■ **Dataset content**
[Start]

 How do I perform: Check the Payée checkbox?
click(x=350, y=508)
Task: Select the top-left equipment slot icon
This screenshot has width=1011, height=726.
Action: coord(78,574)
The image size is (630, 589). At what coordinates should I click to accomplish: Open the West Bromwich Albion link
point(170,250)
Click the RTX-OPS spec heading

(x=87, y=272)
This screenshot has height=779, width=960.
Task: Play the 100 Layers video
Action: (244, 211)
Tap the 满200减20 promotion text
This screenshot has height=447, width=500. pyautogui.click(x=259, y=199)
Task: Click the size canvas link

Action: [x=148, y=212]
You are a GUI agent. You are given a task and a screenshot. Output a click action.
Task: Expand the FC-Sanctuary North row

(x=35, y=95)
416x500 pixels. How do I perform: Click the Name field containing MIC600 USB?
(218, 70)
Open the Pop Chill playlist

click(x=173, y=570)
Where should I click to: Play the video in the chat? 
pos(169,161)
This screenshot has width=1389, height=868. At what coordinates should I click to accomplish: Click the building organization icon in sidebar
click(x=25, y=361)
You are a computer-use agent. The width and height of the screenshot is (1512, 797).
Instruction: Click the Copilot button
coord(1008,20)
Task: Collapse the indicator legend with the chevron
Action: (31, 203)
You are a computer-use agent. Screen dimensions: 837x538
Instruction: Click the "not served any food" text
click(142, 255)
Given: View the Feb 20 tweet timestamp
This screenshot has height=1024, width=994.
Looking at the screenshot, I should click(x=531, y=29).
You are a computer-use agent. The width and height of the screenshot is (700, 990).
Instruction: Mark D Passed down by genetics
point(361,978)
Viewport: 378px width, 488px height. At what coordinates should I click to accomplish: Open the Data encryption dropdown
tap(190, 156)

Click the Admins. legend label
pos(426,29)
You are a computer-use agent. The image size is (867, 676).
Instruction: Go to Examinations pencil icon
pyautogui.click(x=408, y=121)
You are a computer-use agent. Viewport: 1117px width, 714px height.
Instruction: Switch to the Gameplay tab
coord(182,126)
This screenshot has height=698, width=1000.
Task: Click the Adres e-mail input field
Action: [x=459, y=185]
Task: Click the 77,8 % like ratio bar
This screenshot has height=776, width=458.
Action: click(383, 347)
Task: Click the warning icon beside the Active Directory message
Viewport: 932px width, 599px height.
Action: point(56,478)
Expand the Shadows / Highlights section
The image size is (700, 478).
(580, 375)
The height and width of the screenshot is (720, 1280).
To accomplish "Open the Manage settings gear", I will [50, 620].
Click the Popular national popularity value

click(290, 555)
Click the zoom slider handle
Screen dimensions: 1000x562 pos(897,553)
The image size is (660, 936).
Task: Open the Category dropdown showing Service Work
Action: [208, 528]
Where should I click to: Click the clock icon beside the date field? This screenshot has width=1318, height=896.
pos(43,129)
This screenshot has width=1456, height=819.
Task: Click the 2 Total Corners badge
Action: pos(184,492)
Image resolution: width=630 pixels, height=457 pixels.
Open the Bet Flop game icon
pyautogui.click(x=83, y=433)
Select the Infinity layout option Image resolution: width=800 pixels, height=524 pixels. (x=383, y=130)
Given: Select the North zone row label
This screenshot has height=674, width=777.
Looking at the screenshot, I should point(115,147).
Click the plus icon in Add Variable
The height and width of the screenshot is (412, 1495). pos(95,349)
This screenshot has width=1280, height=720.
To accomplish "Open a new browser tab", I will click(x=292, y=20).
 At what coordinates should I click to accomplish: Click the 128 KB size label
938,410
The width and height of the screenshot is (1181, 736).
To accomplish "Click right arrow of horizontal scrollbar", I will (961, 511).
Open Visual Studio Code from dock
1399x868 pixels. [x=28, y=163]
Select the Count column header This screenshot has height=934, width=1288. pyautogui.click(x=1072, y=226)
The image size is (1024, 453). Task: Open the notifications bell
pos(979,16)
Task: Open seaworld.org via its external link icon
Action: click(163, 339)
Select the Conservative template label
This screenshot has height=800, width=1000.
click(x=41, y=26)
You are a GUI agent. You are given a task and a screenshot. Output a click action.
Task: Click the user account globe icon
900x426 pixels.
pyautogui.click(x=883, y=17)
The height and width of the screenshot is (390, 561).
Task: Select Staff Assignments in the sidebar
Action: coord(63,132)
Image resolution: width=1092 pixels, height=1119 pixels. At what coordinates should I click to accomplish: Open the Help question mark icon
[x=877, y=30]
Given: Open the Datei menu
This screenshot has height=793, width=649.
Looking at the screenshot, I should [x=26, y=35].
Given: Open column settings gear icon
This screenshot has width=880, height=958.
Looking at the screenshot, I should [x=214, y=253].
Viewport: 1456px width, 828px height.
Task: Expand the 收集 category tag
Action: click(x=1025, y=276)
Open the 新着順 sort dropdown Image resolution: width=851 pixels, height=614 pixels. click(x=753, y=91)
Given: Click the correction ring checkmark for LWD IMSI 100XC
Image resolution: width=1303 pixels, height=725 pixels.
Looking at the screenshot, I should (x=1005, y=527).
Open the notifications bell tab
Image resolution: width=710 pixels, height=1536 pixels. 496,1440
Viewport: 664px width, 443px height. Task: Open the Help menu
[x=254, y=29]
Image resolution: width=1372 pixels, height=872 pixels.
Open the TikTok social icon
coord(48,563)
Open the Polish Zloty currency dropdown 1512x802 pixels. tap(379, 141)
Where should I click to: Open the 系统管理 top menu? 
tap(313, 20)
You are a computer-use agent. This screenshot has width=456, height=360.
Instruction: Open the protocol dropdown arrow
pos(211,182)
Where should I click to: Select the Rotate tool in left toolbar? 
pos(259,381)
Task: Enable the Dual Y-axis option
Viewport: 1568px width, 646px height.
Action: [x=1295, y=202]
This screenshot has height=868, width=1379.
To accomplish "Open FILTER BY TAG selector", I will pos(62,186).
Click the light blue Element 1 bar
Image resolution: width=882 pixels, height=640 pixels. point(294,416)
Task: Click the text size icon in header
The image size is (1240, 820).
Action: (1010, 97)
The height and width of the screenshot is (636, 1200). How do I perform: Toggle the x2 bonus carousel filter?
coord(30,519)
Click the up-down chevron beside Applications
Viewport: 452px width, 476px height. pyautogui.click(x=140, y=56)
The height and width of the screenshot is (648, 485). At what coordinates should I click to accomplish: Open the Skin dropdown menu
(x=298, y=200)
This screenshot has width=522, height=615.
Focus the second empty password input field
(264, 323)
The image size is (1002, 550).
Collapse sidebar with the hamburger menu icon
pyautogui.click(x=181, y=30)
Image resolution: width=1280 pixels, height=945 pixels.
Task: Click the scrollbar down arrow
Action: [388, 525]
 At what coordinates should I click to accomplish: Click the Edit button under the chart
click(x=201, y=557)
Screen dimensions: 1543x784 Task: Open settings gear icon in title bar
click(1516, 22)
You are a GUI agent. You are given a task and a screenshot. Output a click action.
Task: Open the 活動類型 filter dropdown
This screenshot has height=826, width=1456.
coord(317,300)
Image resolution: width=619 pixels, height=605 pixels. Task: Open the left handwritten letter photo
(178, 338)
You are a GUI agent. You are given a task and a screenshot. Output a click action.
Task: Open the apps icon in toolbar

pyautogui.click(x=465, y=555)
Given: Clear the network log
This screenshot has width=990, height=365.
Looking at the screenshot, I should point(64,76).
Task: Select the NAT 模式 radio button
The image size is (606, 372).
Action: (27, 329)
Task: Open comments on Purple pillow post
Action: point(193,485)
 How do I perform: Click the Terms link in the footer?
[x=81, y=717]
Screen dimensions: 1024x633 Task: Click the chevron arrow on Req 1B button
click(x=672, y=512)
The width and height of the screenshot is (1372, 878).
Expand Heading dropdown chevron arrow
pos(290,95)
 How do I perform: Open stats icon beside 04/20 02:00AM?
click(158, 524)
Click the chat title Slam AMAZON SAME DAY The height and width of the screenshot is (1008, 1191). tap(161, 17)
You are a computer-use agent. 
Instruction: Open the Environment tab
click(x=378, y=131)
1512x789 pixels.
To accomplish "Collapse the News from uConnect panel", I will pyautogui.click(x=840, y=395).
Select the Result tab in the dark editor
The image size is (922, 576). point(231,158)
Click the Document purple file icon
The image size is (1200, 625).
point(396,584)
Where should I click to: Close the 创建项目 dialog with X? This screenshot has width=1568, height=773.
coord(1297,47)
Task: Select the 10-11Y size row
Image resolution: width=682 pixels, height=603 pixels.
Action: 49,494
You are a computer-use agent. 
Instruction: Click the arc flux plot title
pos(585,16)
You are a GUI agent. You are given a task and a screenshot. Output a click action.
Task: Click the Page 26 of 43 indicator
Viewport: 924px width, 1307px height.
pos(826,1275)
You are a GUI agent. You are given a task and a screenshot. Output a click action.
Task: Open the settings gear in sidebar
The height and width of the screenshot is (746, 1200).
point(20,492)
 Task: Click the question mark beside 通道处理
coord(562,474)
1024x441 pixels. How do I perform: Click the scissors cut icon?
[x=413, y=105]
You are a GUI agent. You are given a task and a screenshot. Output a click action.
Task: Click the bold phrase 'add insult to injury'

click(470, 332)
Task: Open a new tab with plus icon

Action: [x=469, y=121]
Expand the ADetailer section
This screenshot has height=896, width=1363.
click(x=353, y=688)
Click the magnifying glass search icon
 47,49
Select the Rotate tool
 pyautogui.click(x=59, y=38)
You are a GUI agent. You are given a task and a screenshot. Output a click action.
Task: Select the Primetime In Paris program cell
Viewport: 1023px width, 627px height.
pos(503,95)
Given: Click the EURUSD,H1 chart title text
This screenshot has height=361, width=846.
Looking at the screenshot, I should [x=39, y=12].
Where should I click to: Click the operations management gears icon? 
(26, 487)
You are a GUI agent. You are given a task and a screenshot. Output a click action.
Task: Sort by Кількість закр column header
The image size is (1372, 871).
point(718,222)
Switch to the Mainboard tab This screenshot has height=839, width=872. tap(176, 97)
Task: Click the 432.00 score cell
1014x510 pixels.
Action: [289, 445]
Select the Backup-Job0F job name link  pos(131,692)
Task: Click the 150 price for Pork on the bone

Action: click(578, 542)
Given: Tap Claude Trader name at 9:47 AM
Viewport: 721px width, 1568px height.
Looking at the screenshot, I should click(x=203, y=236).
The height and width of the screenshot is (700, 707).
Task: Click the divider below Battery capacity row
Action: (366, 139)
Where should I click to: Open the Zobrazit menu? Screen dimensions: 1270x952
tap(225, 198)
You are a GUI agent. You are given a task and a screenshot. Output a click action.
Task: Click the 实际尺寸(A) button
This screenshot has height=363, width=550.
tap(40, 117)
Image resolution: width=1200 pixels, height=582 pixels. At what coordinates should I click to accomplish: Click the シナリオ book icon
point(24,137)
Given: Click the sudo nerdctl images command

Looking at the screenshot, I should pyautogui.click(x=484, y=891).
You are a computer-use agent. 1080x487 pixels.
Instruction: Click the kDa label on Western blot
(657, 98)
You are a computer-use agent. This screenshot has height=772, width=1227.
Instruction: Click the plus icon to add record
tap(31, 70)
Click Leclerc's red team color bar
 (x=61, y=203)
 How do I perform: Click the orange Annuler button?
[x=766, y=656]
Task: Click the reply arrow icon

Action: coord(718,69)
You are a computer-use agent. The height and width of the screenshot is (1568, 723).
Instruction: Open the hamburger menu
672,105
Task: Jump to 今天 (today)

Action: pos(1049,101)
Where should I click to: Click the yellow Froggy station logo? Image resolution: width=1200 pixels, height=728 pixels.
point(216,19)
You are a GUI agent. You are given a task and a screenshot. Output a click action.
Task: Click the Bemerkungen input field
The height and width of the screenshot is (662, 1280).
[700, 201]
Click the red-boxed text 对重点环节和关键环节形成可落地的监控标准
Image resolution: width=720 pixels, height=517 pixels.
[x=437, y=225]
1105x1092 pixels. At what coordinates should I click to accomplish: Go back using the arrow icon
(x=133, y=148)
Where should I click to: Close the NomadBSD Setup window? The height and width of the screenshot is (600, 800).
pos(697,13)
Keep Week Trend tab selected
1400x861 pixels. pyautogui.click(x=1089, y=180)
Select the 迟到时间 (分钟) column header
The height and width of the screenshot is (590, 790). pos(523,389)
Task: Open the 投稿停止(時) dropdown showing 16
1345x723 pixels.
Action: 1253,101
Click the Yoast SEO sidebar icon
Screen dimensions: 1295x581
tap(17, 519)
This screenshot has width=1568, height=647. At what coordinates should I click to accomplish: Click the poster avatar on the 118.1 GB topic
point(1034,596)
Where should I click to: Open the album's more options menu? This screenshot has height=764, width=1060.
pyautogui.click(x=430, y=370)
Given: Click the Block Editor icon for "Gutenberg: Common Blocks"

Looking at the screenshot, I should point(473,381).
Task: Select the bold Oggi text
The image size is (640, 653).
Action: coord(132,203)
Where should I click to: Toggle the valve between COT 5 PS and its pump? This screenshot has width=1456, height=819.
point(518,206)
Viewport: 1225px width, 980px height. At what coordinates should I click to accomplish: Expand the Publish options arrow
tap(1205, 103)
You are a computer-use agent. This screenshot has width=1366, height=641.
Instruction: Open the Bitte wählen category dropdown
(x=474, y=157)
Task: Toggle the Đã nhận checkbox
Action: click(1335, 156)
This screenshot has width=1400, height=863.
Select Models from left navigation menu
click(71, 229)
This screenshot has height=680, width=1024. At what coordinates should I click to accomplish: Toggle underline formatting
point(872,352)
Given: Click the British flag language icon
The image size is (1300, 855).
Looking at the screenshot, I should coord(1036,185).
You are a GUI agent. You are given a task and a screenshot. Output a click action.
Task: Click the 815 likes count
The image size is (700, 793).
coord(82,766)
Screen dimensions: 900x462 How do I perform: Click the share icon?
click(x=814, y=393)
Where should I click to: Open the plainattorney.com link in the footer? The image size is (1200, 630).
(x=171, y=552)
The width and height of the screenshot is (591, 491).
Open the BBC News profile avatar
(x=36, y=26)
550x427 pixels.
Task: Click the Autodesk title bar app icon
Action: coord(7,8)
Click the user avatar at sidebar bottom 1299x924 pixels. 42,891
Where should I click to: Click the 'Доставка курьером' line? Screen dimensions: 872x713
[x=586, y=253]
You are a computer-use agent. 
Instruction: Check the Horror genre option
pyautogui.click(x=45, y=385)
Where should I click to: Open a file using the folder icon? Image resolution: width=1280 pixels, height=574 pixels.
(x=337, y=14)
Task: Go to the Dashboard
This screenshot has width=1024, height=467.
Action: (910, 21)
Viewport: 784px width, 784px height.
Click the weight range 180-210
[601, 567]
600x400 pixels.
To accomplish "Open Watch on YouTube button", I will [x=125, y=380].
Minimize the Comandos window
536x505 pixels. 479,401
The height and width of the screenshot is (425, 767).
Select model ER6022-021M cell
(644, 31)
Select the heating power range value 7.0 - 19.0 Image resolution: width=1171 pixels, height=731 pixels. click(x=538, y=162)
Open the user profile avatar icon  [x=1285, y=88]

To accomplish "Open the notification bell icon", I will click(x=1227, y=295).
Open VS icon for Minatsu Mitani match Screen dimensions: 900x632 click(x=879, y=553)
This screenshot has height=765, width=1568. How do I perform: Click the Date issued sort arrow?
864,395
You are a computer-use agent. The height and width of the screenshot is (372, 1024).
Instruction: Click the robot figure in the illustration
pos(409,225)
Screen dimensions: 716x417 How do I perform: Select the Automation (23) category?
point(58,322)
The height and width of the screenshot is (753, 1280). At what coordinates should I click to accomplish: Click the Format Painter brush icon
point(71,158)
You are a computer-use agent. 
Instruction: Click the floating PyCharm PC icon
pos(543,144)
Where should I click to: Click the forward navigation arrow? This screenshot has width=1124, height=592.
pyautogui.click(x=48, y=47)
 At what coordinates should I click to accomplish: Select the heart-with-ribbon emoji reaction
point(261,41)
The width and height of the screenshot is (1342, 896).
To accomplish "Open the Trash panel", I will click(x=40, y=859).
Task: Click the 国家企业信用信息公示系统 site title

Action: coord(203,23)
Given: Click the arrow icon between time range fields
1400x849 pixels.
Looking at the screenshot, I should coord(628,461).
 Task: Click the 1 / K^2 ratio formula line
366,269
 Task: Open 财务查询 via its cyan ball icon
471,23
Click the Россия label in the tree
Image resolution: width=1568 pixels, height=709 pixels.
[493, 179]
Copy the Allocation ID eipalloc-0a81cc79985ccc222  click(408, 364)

[End]

■ **Required work**
Copy out, word for word, the lines above from the one holding "Open Visual Studio Code from dock" through the one holding "[x=877, y=30]", both included.

■ **Output for this task**
Open Visual Studio Code from dock
1399x868 pixels. [x=28, y=163]
Select the Count column header This screenshot has height=934, width=1288. pyautogui.click(x=1072, y=226)
The image size is (1024, 453). Task: Open the notifications bell
pos(979,16)
Task: Open seaworld.org via its external link icon
Action: click(163, 339)
Select the Conservative template label
This screenshot has height=800, width=1000.
click(x=41, y=26)
You are a GUI agent. You are given a task and a screenshot. Output a click action.
Task: Click the user account globe icon
900x426 pixels.
pyautogui.click(x=883, y=17)
The height and width of the screenshot is (390, 561).
Task: Select Staff Assignments in the sidebar
Action: coord(63,132)
Image resolution: width=1092 pixels, height=1119 pixels. At what coordinates should I click to accomplish: Open the Help question mark icon
[x=877, y=30]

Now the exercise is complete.